Hugh Ross Mackintosh (31 October 1870 – 8 June 1936) was a Scottish theologian, and parish minister who served as Moderator of the General Assembly of the Church of Scotland in 1932.

==Early life and education==

He was born in Paisley on 31 October 1870, where his father (Alexander Mackintosh who was married to Janet Ross) held the Free Church Gaelic charge; his parents died young and the Mackintosh children were raised by their aunt and her husband, who was the Free Church minister at Edderton, Ross-shire.

He attended the University of Edinburgh where he studied philosophy and classics; he then went on to the New College, Edinburgh to study divinity, as well as taking sessions at Freiburg, Halle and Marburg, where he became a particular friend of Wilhelm Herrmann.

His major theological work was his major study addressing the Person of Christ. He arrived at a kenotic doctrine of incarnation following his fellow Scot P. T. Forsyth.

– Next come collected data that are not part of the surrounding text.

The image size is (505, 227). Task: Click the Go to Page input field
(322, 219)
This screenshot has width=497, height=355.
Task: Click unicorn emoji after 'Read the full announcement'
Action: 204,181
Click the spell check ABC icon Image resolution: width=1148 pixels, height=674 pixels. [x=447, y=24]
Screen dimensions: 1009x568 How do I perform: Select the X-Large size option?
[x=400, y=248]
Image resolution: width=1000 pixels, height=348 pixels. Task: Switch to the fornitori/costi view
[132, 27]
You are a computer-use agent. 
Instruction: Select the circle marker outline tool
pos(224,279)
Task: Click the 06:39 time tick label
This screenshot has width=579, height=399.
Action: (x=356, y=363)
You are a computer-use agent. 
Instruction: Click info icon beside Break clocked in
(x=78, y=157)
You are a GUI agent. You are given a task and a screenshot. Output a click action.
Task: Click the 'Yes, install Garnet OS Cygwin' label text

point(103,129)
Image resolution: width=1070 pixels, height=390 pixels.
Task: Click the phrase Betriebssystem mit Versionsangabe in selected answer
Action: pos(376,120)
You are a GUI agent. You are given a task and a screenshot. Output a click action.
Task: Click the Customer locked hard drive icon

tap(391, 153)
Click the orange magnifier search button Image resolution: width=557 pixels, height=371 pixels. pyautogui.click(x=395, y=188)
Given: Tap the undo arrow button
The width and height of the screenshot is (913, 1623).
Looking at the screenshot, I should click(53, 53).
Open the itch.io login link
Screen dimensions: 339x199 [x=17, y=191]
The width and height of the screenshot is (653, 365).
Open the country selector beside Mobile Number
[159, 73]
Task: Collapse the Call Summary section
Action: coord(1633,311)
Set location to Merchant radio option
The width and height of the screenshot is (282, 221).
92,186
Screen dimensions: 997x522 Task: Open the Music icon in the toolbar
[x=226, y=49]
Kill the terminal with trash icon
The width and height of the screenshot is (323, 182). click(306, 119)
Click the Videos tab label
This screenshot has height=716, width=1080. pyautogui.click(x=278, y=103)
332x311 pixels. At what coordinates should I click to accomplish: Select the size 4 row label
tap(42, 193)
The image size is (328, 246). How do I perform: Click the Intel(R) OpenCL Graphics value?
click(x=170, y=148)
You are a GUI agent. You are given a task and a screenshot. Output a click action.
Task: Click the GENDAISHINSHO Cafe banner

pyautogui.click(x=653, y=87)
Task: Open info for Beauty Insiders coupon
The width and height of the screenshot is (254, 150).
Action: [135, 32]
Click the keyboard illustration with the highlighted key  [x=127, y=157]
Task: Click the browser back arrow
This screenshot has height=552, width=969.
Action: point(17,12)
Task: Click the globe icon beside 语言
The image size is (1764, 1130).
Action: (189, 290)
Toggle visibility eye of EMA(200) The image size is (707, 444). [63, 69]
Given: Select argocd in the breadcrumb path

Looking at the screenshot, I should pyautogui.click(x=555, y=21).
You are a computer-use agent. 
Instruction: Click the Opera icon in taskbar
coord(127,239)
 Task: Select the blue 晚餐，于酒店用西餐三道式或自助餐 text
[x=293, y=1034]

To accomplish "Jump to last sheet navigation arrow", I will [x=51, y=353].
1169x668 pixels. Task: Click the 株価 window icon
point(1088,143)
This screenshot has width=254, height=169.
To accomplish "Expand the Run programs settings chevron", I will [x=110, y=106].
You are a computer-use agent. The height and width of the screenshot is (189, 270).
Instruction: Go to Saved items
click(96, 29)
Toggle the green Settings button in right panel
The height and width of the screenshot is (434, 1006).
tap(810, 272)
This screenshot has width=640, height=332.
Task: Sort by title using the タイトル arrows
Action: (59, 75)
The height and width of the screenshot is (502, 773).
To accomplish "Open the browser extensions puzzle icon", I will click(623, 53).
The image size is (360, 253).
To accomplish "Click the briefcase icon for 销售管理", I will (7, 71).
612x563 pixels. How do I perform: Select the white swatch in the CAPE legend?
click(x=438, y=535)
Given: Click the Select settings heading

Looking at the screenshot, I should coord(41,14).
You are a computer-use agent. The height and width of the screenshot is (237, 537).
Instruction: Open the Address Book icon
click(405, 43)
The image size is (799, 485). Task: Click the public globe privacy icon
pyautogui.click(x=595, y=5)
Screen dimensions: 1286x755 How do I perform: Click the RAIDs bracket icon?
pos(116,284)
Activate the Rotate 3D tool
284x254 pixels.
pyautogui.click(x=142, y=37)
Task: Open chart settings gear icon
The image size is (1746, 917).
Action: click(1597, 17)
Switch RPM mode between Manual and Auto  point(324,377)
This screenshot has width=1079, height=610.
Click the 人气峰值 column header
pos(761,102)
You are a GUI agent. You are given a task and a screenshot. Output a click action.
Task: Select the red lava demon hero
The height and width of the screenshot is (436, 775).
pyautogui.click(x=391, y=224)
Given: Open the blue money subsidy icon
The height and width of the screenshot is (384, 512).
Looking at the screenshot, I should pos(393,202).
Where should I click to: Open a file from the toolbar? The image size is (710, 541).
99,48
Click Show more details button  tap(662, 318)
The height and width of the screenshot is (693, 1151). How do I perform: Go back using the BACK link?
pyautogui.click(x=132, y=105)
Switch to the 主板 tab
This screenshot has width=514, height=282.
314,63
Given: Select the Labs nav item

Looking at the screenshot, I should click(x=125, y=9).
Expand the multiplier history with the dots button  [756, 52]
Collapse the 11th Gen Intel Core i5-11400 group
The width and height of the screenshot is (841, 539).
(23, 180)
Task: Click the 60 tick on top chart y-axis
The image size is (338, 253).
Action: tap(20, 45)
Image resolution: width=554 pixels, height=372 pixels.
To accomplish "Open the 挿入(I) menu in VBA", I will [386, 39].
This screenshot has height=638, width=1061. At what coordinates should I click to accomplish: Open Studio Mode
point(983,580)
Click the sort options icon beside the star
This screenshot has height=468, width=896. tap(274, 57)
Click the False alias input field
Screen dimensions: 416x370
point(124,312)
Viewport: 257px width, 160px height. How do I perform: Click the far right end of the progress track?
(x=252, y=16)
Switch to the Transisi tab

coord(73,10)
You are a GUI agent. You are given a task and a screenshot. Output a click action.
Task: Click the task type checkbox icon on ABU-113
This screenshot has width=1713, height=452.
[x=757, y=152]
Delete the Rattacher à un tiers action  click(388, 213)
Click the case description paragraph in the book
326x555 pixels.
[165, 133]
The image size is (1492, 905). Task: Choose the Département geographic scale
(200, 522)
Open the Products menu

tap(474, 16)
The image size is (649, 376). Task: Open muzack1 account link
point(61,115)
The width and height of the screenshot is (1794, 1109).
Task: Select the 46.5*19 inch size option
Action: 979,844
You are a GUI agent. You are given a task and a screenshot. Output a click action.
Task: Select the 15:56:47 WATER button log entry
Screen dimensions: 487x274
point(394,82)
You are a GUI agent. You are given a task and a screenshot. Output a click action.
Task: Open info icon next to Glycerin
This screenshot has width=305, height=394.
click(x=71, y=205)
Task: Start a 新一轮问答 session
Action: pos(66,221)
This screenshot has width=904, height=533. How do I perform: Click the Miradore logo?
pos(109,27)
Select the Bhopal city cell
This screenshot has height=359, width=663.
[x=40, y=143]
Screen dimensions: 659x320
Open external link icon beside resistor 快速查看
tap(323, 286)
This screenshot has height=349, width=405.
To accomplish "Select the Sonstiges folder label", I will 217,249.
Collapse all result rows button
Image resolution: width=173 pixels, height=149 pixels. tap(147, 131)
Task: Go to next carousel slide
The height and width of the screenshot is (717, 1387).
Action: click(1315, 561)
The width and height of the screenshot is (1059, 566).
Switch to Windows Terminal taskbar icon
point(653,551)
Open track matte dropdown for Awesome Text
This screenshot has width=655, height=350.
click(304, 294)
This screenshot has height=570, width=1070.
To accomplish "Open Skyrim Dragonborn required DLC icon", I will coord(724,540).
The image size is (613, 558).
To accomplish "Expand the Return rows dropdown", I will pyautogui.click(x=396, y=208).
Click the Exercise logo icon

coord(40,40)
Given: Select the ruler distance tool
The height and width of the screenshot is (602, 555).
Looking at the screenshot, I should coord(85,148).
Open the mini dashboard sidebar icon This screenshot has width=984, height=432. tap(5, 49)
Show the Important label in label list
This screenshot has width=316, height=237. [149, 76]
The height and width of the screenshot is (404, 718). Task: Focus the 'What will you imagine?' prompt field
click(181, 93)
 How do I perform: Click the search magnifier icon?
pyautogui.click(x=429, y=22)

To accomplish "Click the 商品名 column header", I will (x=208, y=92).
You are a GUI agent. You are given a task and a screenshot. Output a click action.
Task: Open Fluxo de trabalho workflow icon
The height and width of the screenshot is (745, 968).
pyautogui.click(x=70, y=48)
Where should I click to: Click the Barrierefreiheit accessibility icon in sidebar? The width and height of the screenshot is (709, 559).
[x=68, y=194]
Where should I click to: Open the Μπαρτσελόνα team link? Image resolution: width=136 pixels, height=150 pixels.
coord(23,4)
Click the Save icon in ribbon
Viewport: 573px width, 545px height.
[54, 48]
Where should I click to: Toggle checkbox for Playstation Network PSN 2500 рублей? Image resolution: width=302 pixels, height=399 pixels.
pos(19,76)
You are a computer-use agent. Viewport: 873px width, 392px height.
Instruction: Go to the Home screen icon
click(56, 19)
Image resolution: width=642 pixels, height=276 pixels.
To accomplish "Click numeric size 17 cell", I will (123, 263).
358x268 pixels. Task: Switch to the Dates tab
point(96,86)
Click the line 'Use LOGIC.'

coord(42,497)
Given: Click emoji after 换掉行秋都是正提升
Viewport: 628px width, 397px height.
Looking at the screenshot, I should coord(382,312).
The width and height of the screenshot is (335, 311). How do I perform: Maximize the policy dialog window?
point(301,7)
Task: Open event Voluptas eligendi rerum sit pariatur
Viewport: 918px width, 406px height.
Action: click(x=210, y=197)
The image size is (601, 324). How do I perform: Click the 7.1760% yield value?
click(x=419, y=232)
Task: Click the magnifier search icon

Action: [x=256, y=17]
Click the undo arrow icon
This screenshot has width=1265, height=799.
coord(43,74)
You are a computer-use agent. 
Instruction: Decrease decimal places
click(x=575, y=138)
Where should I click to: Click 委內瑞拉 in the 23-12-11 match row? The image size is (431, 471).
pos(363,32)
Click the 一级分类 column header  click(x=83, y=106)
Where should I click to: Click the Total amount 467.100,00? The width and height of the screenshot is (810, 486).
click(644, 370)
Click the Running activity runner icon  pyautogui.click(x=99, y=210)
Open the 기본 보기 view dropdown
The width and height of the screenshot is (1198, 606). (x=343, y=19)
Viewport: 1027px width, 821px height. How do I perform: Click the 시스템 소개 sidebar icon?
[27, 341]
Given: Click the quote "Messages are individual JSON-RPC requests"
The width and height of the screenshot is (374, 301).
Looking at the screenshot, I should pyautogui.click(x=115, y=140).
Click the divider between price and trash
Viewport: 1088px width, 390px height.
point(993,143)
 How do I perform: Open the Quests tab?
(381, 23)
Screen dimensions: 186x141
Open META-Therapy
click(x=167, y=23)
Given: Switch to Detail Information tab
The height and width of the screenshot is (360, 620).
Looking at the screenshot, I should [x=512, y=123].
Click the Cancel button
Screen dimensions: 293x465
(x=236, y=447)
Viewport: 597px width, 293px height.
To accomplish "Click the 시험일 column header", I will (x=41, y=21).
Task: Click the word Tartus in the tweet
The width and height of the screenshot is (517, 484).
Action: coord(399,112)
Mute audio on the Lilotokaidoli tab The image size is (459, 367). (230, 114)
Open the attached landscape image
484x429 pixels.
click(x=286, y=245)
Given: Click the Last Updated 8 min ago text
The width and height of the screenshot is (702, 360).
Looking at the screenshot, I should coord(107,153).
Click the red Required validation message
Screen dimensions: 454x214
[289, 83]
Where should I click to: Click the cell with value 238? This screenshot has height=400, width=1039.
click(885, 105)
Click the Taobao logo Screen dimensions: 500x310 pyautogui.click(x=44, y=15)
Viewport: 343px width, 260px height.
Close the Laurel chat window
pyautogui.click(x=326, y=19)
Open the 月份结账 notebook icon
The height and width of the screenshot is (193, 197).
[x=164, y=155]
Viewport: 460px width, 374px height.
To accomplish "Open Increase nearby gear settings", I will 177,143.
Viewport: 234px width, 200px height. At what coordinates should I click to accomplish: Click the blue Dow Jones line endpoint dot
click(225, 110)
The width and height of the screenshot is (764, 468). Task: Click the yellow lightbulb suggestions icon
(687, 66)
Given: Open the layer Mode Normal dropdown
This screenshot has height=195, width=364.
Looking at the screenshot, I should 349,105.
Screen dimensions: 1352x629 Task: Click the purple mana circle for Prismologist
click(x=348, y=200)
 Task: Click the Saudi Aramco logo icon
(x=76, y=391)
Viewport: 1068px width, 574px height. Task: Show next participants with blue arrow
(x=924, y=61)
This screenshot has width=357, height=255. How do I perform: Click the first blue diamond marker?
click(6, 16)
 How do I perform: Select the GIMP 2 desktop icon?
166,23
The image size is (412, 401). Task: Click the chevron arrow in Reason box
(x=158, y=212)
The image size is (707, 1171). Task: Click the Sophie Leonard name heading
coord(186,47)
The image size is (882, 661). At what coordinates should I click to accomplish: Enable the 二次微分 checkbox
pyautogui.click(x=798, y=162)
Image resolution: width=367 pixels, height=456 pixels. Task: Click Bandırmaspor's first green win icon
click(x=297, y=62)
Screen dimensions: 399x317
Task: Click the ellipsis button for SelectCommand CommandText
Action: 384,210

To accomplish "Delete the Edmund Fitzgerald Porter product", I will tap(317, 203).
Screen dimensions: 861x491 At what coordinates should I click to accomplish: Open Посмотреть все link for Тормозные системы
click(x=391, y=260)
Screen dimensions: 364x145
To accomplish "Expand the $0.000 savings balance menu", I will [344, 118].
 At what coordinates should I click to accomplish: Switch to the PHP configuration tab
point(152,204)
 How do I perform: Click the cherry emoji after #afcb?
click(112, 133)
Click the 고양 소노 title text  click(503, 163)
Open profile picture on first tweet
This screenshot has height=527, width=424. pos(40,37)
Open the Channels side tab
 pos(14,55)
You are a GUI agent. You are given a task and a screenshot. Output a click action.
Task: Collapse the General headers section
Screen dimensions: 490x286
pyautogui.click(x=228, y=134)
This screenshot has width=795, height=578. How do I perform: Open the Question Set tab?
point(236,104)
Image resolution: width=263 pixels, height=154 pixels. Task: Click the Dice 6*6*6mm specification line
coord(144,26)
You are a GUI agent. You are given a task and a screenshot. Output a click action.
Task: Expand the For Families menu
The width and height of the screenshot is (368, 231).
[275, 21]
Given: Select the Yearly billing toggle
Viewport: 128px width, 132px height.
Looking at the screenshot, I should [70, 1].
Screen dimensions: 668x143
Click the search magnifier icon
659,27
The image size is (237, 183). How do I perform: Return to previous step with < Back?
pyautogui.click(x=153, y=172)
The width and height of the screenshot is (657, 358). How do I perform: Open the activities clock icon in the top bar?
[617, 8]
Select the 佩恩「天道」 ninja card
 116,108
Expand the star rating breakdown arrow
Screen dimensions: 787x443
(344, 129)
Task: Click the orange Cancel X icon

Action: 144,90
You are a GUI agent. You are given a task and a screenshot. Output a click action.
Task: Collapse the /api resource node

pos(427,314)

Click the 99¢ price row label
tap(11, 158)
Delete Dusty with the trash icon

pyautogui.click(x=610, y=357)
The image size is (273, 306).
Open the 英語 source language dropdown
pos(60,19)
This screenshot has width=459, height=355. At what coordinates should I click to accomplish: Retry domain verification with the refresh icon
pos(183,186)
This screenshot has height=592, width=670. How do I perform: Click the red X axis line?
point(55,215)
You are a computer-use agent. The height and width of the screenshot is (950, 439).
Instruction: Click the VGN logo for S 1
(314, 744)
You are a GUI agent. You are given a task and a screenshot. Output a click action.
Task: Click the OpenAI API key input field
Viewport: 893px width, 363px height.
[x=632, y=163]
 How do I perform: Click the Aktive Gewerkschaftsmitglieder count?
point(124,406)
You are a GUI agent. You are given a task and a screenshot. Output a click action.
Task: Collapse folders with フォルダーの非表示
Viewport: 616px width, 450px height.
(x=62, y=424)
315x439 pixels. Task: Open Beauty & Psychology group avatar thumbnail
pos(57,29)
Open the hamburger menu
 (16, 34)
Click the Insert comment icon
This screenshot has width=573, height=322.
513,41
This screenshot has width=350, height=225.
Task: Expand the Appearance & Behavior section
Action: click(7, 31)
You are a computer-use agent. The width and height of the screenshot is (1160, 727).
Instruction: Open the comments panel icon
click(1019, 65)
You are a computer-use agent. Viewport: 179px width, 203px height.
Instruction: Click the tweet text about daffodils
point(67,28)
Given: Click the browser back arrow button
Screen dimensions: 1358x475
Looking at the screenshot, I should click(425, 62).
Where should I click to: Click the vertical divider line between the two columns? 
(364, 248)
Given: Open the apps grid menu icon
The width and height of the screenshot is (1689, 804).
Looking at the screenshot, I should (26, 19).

His other influential work was the 'Christian Experience of Forgiveness' which attempted to creatively restate the Protestant doctrines of justification and atonement. He argued that justification was forgiveness and that the cross was the cost of forgiveness to God. He also taught T. F. Torrance dogmatics (systematic theology).

== Career ==
He was ordained into the Free Church in 1897.

He was a Free Church minister at Tayport (1897–1901) and, following the creation of the United Free Church of Scotland in 1900, was the minister of Beechgrove Church in Aberdeen (U.F. Church) (1901–1904), before becoming professor of divinity at New College (1904–1936).

The Church of Scotland and the United Free Church of Scotland united in 1929. Mackintosh was elected Moderator of the General Assembly of the Church of Scotland in 1932.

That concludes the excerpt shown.